**TASK TO CARRY OUT**
Write out again only the lines running from the one that contains "Image resolution: width=828" to the end of the records below, including both the first and the last.

********

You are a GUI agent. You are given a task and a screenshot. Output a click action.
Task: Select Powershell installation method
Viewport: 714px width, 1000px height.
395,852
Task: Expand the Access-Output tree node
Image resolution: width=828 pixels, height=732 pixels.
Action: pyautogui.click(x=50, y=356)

********

**WRITTEN ANSWER**
Image resolution: width=828 pixels, height=732 pixels.
Action: pyautogui.click(x=50, y=356)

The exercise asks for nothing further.